Nikole Hannah-Jones turns all of this on its head. In her Twitter response to McPherson, she swept away the facts that McPherson and Wood brought to the table, and simply declared that their critique of the 1619 Project was proof of why it needed to exist in the first place. In Jones’s view, the actual facts that history teaches are not only unimportant but an actual danger—not to history, but to the narrative that she pushes. History, in her hands, is not a teacher or a source of identity; it is a tool of social justice that exists to advance an ideological vision of justice.
This destroys the two primary reasons why history is vital for us. If all that matters is an ideological narrative, one that must trump even the basic facts in order to be successful, then it is impossible to learn from history. The mirror that John Adams spoke of becomes a fun-house glass that reflects only what we want to see instead of what actually is. But if we cannot learn from history, it is impossible to become wiser than the people who came before us. In a cruel irony, our species’ name, homo sapiens, becomes a joke.

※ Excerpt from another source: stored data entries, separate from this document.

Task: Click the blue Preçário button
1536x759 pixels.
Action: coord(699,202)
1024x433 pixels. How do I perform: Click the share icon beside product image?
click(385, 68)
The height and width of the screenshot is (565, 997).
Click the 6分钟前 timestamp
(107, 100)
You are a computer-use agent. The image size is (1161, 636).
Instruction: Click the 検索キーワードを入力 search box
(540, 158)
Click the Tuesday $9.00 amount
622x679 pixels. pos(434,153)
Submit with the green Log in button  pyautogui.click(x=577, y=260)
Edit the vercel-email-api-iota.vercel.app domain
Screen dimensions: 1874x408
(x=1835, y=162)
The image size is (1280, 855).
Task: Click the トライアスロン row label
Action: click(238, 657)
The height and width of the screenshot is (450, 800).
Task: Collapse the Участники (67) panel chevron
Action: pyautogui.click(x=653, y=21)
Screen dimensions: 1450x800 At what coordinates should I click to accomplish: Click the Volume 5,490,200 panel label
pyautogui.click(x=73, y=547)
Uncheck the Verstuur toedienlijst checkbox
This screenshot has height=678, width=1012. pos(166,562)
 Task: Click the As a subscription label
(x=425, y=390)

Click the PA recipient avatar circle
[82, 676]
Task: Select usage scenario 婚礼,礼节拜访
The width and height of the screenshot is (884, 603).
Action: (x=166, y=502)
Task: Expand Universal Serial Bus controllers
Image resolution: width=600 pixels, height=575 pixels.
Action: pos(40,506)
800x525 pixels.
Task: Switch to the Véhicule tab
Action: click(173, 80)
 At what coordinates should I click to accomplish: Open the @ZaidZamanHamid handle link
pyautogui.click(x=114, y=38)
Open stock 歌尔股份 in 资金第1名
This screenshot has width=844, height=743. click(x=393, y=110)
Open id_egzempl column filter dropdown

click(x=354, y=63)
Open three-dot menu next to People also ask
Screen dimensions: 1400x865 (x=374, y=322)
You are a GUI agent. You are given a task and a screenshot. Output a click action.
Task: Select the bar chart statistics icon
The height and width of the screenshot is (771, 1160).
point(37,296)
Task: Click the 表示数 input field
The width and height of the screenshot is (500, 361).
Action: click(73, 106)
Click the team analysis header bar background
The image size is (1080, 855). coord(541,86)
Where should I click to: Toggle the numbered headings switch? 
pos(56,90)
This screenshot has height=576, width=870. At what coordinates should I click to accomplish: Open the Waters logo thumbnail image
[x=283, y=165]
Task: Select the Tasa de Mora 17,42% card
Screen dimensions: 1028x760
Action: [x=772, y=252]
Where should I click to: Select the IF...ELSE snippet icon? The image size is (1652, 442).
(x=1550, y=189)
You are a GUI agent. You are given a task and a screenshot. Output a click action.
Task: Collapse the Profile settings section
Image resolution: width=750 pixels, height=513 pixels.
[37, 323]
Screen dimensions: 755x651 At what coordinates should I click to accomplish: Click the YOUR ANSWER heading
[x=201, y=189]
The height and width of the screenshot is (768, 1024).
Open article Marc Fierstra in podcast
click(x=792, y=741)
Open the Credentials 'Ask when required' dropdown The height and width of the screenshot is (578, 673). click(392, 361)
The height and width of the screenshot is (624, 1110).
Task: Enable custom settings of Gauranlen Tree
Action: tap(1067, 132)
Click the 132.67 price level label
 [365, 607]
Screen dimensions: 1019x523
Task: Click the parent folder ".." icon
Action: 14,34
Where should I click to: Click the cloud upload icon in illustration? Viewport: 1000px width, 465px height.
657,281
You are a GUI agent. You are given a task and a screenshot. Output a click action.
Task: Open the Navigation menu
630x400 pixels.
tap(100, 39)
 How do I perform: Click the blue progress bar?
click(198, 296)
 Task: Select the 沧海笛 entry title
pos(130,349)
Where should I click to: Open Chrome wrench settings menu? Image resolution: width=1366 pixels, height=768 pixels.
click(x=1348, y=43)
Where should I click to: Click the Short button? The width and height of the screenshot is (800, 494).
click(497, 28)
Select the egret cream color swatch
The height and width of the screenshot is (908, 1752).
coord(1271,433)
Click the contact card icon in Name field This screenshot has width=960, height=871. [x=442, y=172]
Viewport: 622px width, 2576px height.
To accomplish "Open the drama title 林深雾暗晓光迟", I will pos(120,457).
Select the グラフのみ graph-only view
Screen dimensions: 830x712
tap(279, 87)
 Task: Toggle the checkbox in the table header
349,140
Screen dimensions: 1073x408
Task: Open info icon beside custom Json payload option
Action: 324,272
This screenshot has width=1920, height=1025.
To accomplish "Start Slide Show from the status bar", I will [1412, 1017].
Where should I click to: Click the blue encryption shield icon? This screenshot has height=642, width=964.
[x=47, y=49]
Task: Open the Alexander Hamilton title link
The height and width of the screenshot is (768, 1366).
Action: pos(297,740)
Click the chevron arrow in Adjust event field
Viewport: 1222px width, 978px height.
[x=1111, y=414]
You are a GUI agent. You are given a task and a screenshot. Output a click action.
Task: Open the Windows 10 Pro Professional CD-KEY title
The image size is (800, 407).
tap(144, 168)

If a narrative trumps the facts, it also means that our identity is not solid. Interpretations of history can and do change; the two hundred plus years of American history have seen the ebb and flow of numerous historiographies. But these historiographies, although all different, all came from interpretations of the historical record and were therefore plausible. Furthermore, while the historical community debated and fought over these different interpretations, the communal history of the country remained unaltered. But a radical reframing of that history in one fell swoop, as the Project intends, disintegrates and replaces the national sense of identity from which people draw. That the Project is being incorporated into school curricula is simply further proof of this.
This leads to two further and equally terrifying conclusions. Because the 1619 Project is not based on historical fact but on ideology, it can be catalogued as a fad or fashion—and fashion, as Oscar Wilde pointed out, is something so hideous it has to be changed every six months. This means that someone has to be in charge of changing it to meet whatever new fad comes down the pike. The new philosophy of history inaugurated by the Project doesn’t simply steal a people’s identity; it makes that identity the personal property of an elite group of “enlightened” experts. The rest of us simply become social Frankenstein’s monsters, people without historical identities except for the ones shaped and distributed to us by our ideological masters.
One of the purposes of education is to liberate; it’s why John Adams said that self-government could only happen among an educated people. But education requires seeking, finding, and accepting reality—present and past, good and bad—for what it is. In this light, the 1619 Project is not liberating; it is enslaving. And no matter what Jones says to the contrary, devices of enslavement have no business here.